_ARBEITSANWEISUNGEN_
A: In wie viele Phasen teilen die Autoren im Textauszug über das Rekonstruktionsbuch die Geschichte der Rekonstruktionsbewegung ein?
B: Zitiere wortgetreu aus dem Textauszug über das Rekonstruktionsbuch: Fang bei den Worten „Sie waren entweder“ an und hör nach „drei Phasen ein.“ auf.
C: Schreibe den Textauszug über das Buch zur Rekonstruktion in Architektur und Kunst nach seinem letzten Satz weiter.

_TEXTAUSZUG_
-- -- --

Sie waren entweder längst aus dem Stadtbild verschwunden oder nur noch als Ruine vorhanden. Claus‑M. Wolfschlag und Daniel Hoffmann haben mit „Und altes Leben blüht aus den Ruinen“ ein Buch vorgelegt, das sich mit eben dieser “Rekonstruktion in Architektur und Kunst seit 1990” (so der Untertitel) befaßt. Die Autoren des reich bebilderten Bandes bezeichnen diese drei Jahrzehnte als Rekonstruktionsbewegung und teilen ihre Geschichte in drei Phasen ein.

-- -- --

_VORLIEGENDE DATENSÄTZE_
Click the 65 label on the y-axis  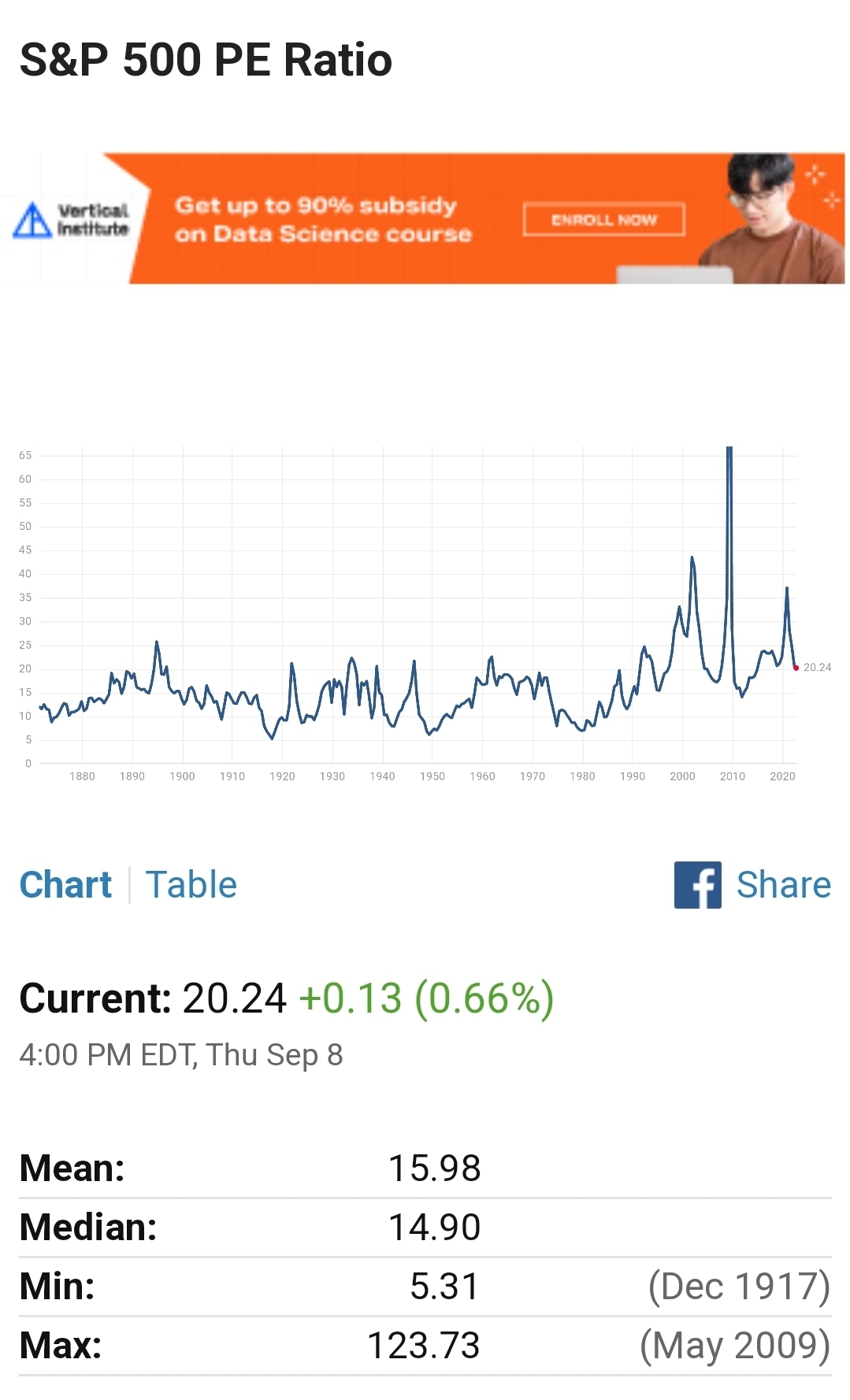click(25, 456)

-- -- --

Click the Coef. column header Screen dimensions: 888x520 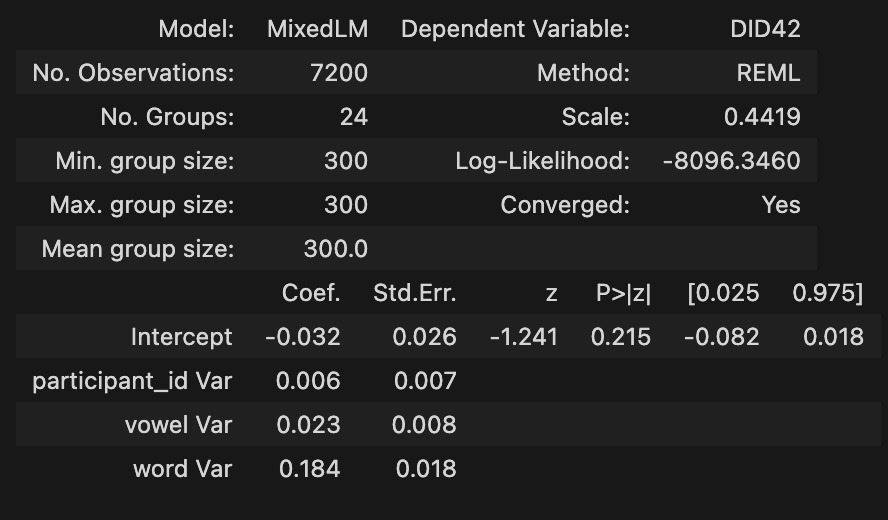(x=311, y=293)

-- -- --

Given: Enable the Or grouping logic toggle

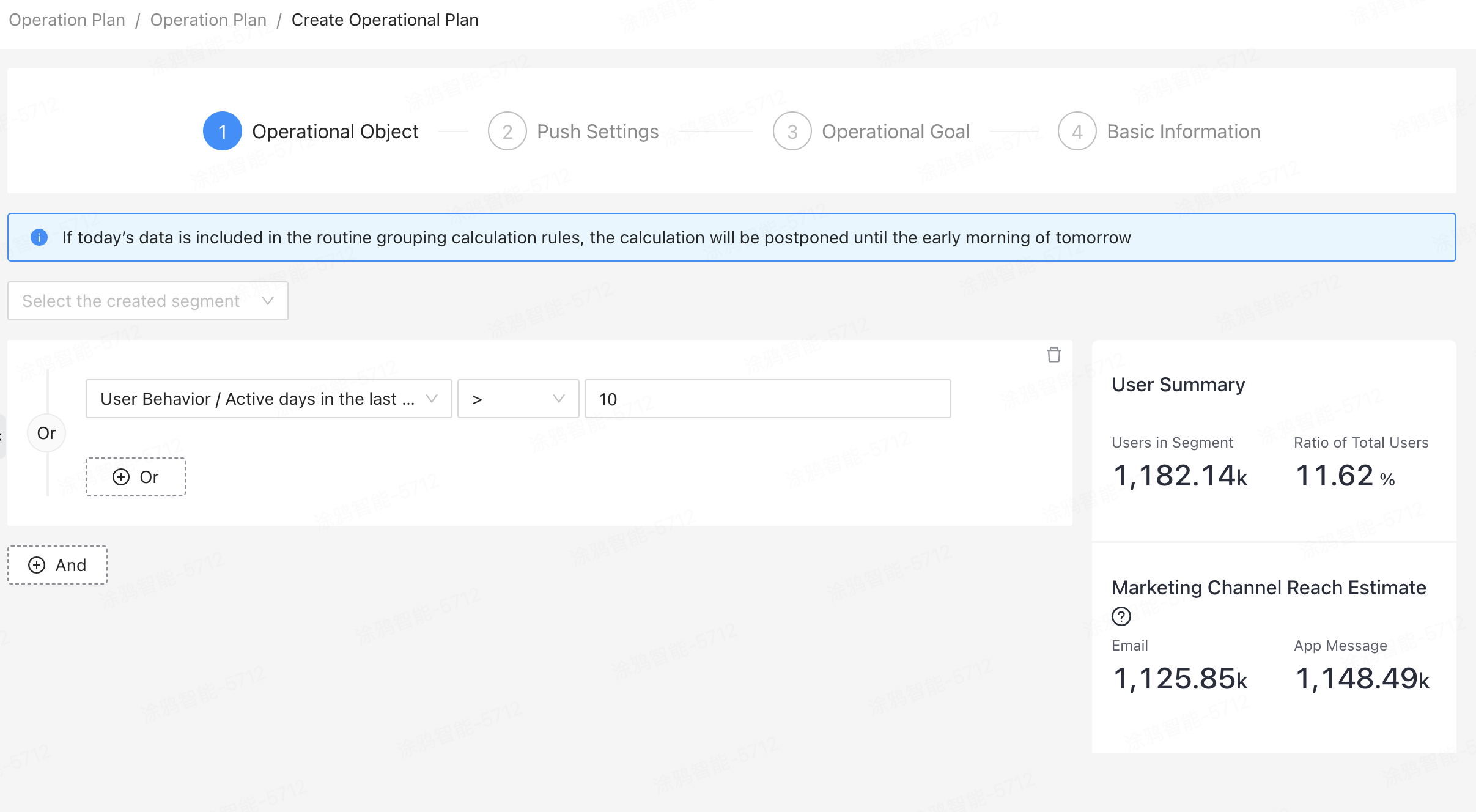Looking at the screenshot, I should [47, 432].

-- -- --

_DIE ANTWORTEN_
A: In drei Phasen.

B:
Sie waren entweder längst aus dem Stadtbild verschwunden oder nur noch als Ruine vorhanden. Claus‑M. Wolfschlag und Daniel Hoffmann haben mit „Und altes Leben blüht aus den Ruinen“ ein Buch vorgelegt, das sich mit eben dieser “Rekonstruktion in Architektur und Kunst seit 1990” (so der Untertitel) befaßt. Die Autoren des reich bebilderten Bandes bezeichnen diese drei Jahrzehnte als Rekonstruktionsbewegung und teilen ihre Geschichte in drei Phasen ein.

C:
Die erste Phase setzte unmittelbar nach Ende des Zweiten Weltkriegs ein und stand dafür, die Trümmer nicht wegzuräumen, sondern aus ihnen wieder die alten Gebäude entstehen zu lassen. Danach folgten Wirtschaftswunder und Fortschrittsglauben, die sich vor allem in modernistischer Architektur niederschlugen, der so manche noch zu rettende Ruine weichen mußte. Dieser Drang bekam Ende der 1970er Jahre einen Dämpfer, als die zweite Phase der Rekonstruktionsbewegung dafür sorgte, vor allem Fassaden und Grundrisse historischer Gebäude zu rekonstruieren, so daß wenigstens die alte Struktur, die als menschlicher empfunden wurde, als was danach kam, wieder zum Vorschein kam. Die dritte Phase, um die es im Buch geht, begann nach der Wiedervereinigung und hält bis heute an. Auch wenn einem dabei sofort die Vorzeigeprojekte in den neuen Bundesländern einfallen, in denen es die Mangelwirtschaft glücklicherweise nicht vermochte, die historische Bausubstanz durch Neubauten zu ersetzen, gibt es auch in Westdeutschland eine unglaubliche Fülle an Projekten, die unter den Begriff der Rekonstruktion zusammengefaßt werden können.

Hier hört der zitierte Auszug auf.